Start of PROVIDED DATA

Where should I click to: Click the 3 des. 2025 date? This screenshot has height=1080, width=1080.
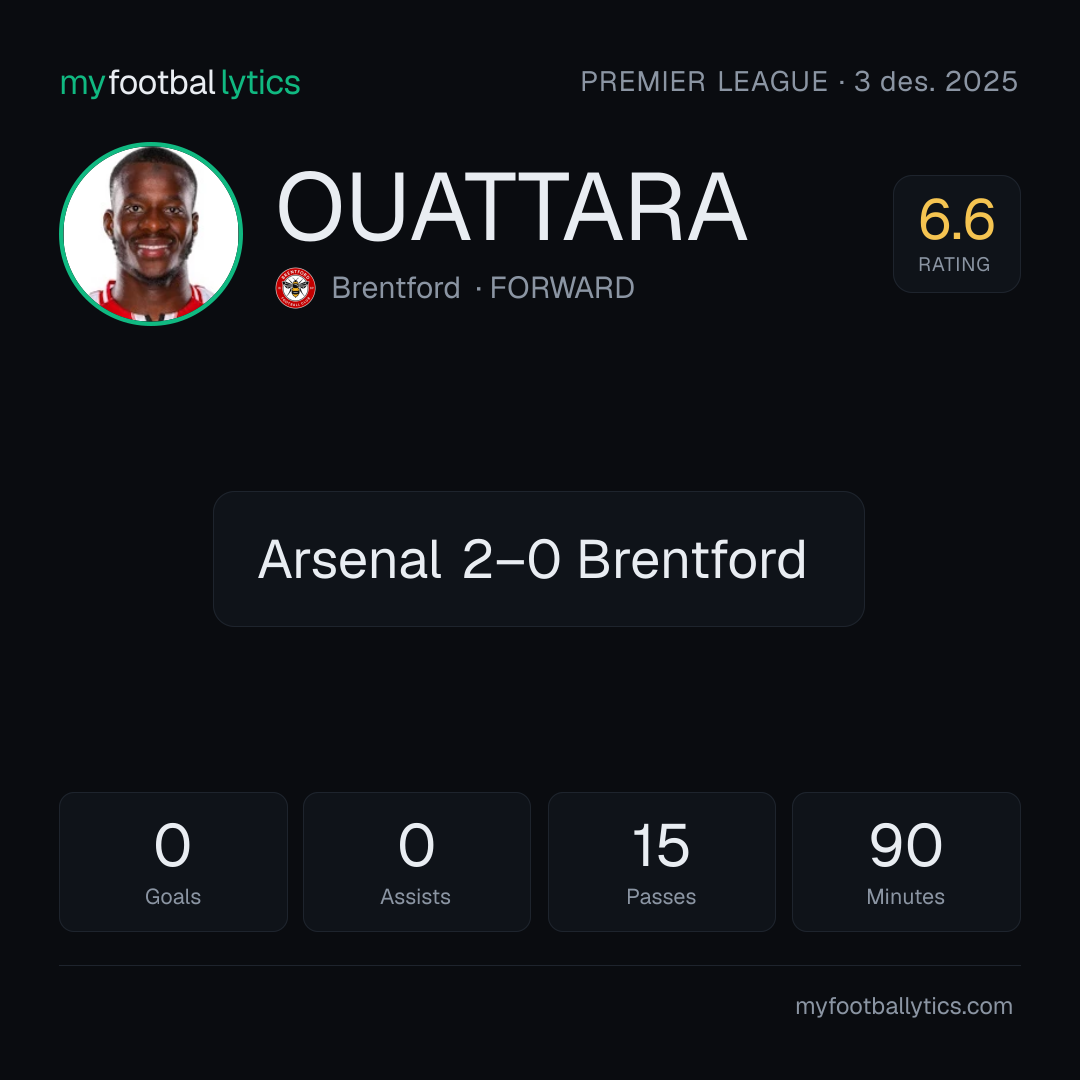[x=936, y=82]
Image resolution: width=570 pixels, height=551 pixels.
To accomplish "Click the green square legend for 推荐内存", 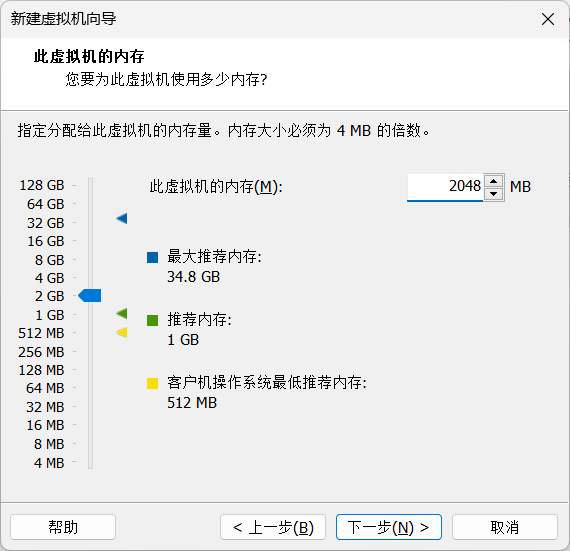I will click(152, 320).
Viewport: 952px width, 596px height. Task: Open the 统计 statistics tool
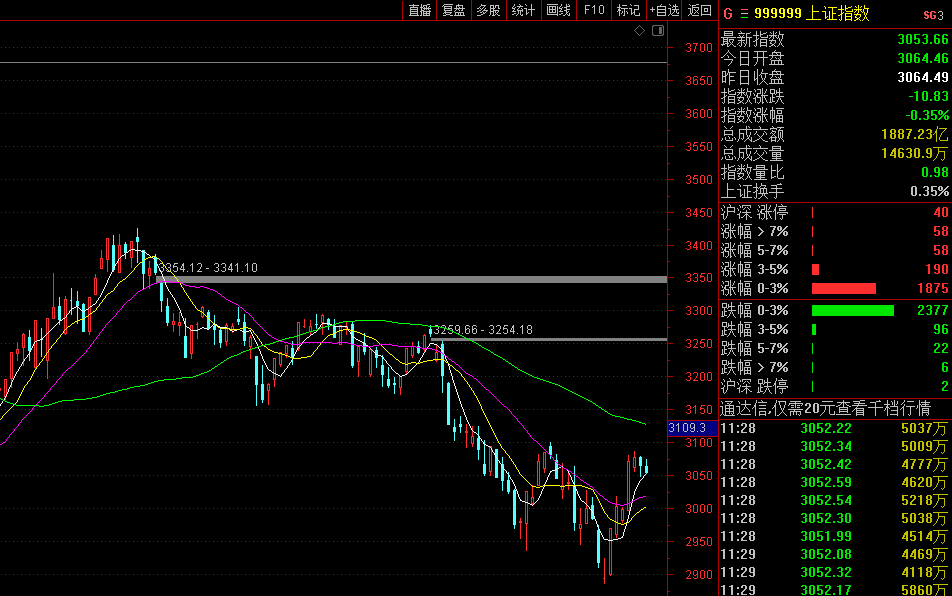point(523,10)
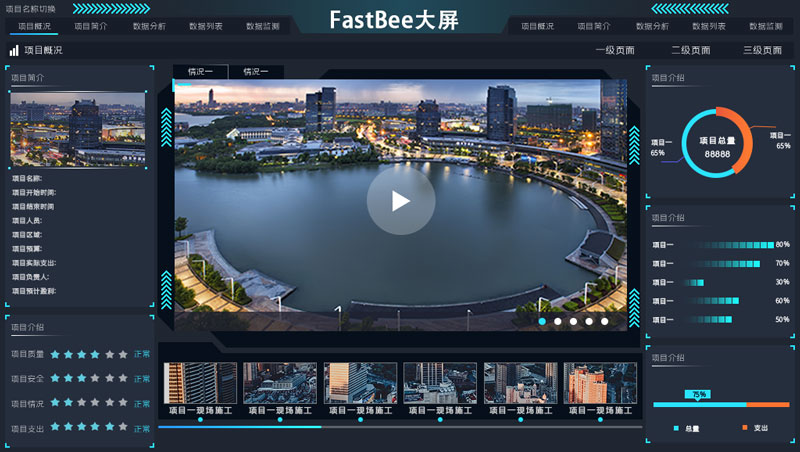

End of PROVIDED DATA

PROBLEM TO SOLVE. What the answer needs is every line from the one containing "Viewport: 952px width, 596px" through the final line of the data above, copied exactly, without pictures.

RESPONSE TO THIS EXERCISE.
Viewport: 952px width, 596px height. Task: Open the 统计 statistics tool
point(523,10)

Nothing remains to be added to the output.